How to create mobile friendly contentPosted on - 3rd Apr, 2017 |
Many developers and business owners, think a responsive to design website is mobile friendly, but this is not necessarily true.
Sure, your website may pass the Google mobile friendly test, but what about on different devices?
A good responsive website is one where the content should be optimised for all mobile devices. All media and content including Images, slideshows, text and videos should be optimised.
You should care about this because most digital content consumption happens on mobile devices rather than desktops. The percentage of mobile consumption increases whilst desktop percentage goes down.
If you check this graph, the desktop users decreased from 19.1% in March 2014 to just 10.6% in March 2015. Now you will get a clear vision on how mobile users increased so far.
(Image source – Neil Patel)
We all need to write mobile friendly content that will be targeted at mobile users. I will show you ways to write content that showcase well on mobile devices.
Understand how people read on mobile
The following screenshot shows how people consume data on mobile
(Image source – Content Marketing Institute)
Image b shows the mobile reading pattern doesn’t have enough focus on the golden triangle or F-shaped reading pattern associated with desktop reading. Instead, the focus is distributed.
For example, expect for a desktop reader to be drawn to the content placed on the top left section, on the website.
If it is on a mobile device, the same reader may not focus on left side content. He or she looks more to the left, but the gaze is distributed. Every content needs to be optimised.
Let’s discuss how to make your content easy to read, easy to remember and easy to understand for the readers.
Go for bite, meal and snack approach
It is focused on the headline. This title job is to peak the interest of the most hustling readers and get them to read the content.
Always create a clear headline that tells your customers exactly what to expect in the post.
Snack is meant as a summary of the content. This informs the reader what the post is all about. If he or she reads nothing but your content’s summary, they still must get an idea about what covered in the content.
This describes the whole post where you observe the writing style where the reader presents important information before the secondary ones.
Get rid of unnecessary words, sentences or even points
Concise writing always takes some time and can be hard work.
For mobile readers, the concise writing is more essential. The necessity is more to do with screen size than the user’s attention span. Concentrate as much information on the screen as possible, without requiring the user to tap or swipe.
My advice is you to go with longer content. Instead of shortening the content, just tighten your writing.
Use Short Paragraphs
Readers like the snappy paragraph content because they tend to focus on one point. You can’t expect readers to read long paragraphs, especially on mobile devices.
Even the USA News states – reading long paragraphs on the mobile requires a lot of concentration and that is something people generally don’t have. The solution is to write short paragraphs.
Use small words
Using simpler and shorter words the user gets smoother reading experience. A lot of people could write using simpler, easier and shorter words, but they feel that big words will give an edge to their writing and make them sound smarter.
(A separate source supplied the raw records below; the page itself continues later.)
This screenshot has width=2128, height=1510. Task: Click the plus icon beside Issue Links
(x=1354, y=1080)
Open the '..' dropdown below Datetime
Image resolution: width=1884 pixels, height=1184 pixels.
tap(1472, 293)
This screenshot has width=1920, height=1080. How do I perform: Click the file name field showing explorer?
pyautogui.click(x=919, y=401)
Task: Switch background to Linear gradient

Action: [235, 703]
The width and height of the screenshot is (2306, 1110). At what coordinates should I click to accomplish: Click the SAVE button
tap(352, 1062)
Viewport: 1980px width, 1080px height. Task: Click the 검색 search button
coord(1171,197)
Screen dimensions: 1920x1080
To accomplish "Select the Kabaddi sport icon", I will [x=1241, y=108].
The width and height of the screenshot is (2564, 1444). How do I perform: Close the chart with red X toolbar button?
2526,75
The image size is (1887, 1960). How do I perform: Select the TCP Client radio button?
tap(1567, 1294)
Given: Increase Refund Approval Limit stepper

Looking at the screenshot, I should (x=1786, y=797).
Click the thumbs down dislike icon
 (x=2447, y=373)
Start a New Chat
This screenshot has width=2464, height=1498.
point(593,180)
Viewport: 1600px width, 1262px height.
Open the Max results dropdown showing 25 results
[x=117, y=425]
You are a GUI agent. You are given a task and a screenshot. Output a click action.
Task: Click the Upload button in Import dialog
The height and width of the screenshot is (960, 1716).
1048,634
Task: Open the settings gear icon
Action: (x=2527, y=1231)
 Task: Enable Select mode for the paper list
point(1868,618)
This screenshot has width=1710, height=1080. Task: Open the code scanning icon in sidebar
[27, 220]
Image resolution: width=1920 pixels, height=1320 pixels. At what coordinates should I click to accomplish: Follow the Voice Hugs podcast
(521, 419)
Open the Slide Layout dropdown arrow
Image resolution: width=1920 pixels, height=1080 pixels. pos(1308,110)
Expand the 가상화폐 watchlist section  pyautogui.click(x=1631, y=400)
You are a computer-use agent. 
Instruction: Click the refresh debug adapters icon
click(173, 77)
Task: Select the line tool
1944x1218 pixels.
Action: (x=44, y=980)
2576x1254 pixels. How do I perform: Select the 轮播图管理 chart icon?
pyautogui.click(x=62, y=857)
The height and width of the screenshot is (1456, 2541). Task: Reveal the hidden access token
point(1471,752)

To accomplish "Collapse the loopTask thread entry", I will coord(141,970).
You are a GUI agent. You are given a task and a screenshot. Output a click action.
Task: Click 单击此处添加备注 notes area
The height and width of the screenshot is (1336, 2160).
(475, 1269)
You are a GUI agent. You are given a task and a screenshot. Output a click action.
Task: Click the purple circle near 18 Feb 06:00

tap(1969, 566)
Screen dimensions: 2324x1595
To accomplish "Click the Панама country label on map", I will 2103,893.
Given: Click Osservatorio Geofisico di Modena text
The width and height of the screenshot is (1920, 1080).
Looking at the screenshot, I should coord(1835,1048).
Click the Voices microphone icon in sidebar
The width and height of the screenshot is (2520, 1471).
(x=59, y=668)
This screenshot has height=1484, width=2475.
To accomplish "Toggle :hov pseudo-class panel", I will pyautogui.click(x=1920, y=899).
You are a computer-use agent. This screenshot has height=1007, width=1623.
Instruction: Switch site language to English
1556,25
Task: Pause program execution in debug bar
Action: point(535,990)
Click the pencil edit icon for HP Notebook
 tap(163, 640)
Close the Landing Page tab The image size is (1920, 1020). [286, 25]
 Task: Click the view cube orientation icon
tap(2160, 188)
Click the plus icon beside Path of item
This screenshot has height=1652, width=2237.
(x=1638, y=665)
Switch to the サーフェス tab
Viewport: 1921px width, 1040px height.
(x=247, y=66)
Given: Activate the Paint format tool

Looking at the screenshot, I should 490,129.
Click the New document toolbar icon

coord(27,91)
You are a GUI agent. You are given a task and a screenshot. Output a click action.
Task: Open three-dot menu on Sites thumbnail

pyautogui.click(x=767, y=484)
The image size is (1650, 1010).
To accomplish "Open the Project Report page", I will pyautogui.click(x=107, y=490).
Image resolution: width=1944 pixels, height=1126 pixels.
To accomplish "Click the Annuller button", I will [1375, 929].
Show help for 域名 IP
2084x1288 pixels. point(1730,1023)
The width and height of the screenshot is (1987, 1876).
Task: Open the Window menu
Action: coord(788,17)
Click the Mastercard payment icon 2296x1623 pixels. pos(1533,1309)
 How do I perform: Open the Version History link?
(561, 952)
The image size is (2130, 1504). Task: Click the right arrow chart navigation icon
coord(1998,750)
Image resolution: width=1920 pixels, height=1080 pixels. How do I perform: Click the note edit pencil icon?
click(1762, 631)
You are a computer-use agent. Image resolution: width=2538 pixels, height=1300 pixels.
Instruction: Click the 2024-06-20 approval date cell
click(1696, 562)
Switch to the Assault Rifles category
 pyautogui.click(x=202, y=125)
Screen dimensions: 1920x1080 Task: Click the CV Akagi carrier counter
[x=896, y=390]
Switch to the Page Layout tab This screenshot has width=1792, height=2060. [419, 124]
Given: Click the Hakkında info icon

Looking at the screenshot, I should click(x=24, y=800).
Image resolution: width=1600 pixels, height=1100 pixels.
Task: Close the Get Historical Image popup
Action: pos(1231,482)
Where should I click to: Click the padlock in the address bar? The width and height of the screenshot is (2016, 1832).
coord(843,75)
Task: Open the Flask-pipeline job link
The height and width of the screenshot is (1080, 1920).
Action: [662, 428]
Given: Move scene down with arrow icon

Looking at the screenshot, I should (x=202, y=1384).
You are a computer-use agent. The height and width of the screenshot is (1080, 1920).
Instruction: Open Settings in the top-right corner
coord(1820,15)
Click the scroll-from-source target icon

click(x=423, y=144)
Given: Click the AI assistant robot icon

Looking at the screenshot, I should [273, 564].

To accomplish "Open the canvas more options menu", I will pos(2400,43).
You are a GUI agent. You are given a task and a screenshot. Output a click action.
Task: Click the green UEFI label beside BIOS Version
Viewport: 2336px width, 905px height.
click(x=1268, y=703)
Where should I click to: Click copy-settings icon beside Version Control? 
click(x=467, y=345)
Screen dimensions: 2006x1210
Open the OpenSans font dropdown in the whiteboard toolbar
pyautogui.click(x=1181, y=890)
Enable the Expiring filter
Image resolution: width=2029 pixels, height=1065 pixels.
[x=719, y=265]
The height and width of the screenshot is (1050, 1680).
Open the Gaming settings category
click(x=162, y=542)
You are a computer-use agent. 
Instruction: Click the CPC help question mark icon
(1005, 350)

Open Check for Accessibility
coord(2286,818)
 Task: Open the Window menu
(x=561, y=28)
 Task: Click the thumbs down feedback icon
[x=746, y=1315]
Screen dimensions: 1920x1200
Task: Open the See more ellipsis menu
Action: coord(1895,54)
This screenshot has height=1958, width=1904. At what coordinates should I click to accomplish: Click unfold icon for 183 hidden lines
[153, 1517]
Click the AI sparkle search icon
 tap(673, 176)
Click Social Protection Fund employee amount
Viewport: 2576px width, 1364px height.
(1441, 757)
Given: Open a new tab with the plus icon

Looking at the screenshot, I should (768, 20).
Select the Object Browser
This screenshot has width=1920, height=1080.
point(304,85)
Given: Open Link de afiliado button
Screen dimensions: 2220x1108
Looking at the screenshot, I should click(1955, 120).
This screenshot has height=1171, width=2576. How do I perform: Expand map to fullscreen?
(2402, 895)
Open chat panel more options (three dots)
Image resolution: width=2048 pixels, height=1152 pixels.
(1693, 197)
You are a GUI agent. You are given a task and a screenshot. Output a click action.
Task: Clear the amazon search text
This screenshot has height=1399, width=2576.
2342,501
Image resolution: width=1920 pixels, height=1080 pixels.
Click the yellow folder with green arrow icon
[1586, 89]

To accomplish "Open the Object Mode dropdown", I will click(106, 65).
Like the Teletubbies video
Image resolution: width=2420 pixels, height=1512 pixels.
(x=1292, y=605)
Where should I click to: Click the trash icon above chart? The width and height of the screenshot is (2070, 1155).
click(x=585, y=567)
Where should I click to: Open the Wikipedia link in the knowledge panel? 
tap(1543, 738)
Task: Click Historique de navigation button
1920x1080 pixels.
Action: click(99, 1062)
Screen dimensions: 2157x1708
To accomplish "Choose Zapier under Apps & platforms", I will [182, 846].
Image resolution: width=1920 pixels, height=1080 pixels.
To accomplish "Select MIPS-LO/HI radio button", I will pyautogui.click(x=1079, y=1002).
The truth is, even the most qualified readers also prefer small, easy words to huge words because the readers can then read fast.
Use these common words to simplify the content,
1. Request – ask for
2. Advice – tell
3. Inception – start
4. Comprise – include
5. Disclose – show
6. Eliminate – cut
7. Eliminate – drop
8. Commence – start
9. Frequently – often
10. It appears – it seems
11. Maintain – keep
12. Numerous – many
13. Option – choice
14. Permit – let
15. Provide – give, offer
16. Purchase – buy
17. Require – must, need
18. Submit – give, send
19. Sufficient – enough
20. Validate – confirm
Once you have written then use the Hemmingway app, this is excellent for finding complex words in the text. It highlights the complex words then it suggests simpler alternatives.
Images are a good idea of breaking up content, and they enhance the reading on a mobile device. Relevant images, add visual appeal to content and helps users to read and understand more easily.
Often images like charts and graphs don’t stay legible on small screens.
(image source – NCBI)
The above picture shows how the human eye is drawn to images over text. Content, query, relevance and location are irrelevant to a point as the human eye is drawn to images. Keep this in mind, no matter the screen size or where and how your content reads.
Understand is being responsive is not enough to make your website mobile friendly, because being responsive alone is not necessarily reader friendly. Your targeted audience wants to read what you have got to offer.
With a few simple changes to your writing, you can improve your content’s mobile-readability and make your website creative and more attractive to today’s modern mobile readers.